Japan – Political Reactions to Japan’s Falling Birth Rate
Author: Womens UN Report Network
Date: July 22, 2005
Criticism
By CARL FREIRE
The Associated Press
Sunday, January 28,
2007; 8:50 AM
TOKYO — Japan’s health minister described women as “birth-giving machines”
in a speech on the falling birthrate, drawing criticism despite an immediate
apology.
“The number of women between the ages of 15 and 50 is fixed. The number of
birth-giving machines (and) devices is fixed, so all we can ask is that they do
their best per head,” Health, Labor and Welfare Minister Hakuo Yanagisawa said
in a speech Saturday, the Asahi and Mainichi newspapers reported.

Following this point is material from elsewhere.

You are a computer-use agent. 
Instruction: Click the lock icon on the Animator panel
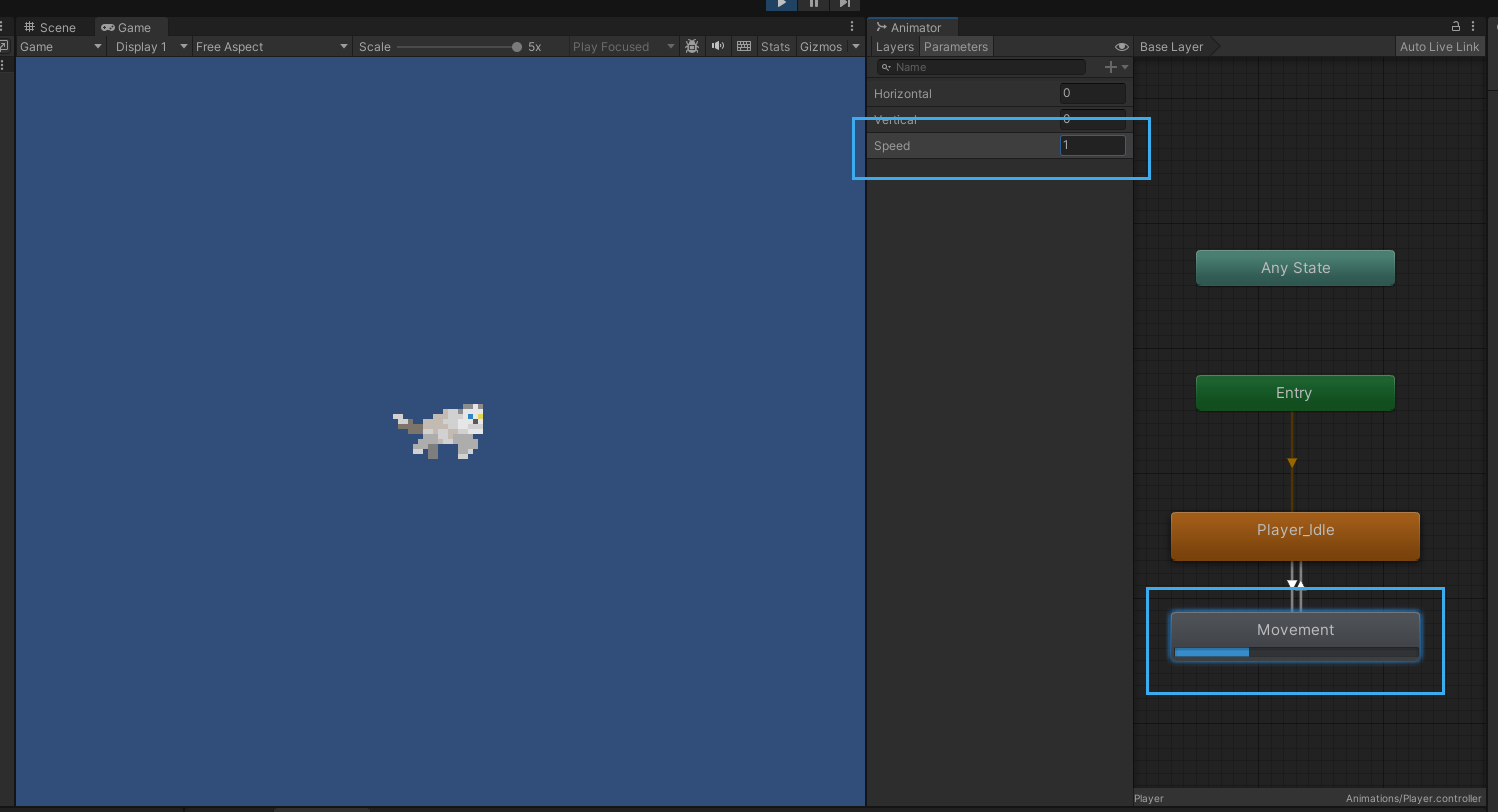point(1456,27)
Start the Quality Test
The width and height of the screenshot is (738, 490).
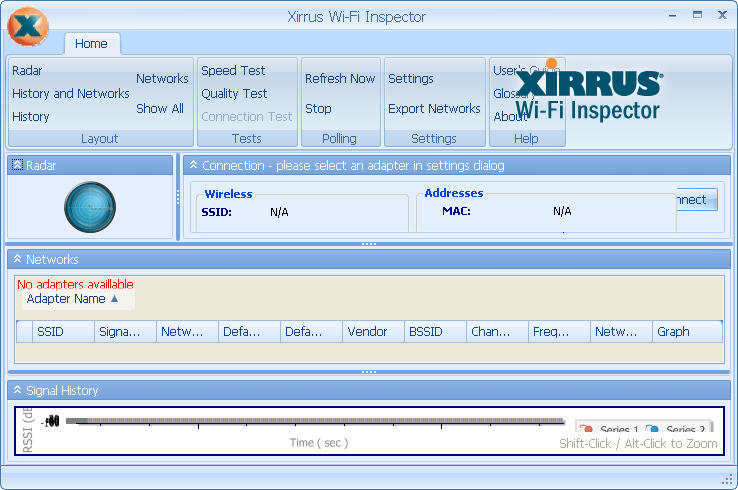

Yanagisawa reportedly apologized even as he made the remarks, and later told
Kyodo News agency the language he used was “too uncivil.”
But Democratic Party leader Yukio Hatoyama was unmoved by his expression of
regret.
“It was extremely rude to women. Having children or not having children is
naturally a matter that women and households are free (to decide themselves),”
Hatoyama told reporters Sunday.
Japan’s population of 127 million contracted for the first time on record in
2005, mostly because of a drop in the birthrate, raising the prospect of severe
labor shortages and difficulties in paying health bills and pensions for large
numbers of elderly.
The country’s birthrate was 1.26 babies per woman in her lifetime in 2005, a
record low, and Prime Minister Shinzo Abe has said his government wants to
develop measures to encourage more couples to have children.
A proposal adopted in June calls for increasing child care, promoting greater
gender equality, and encouraging companies to be more flexible in allowing staff
time to take care of family responsibilities.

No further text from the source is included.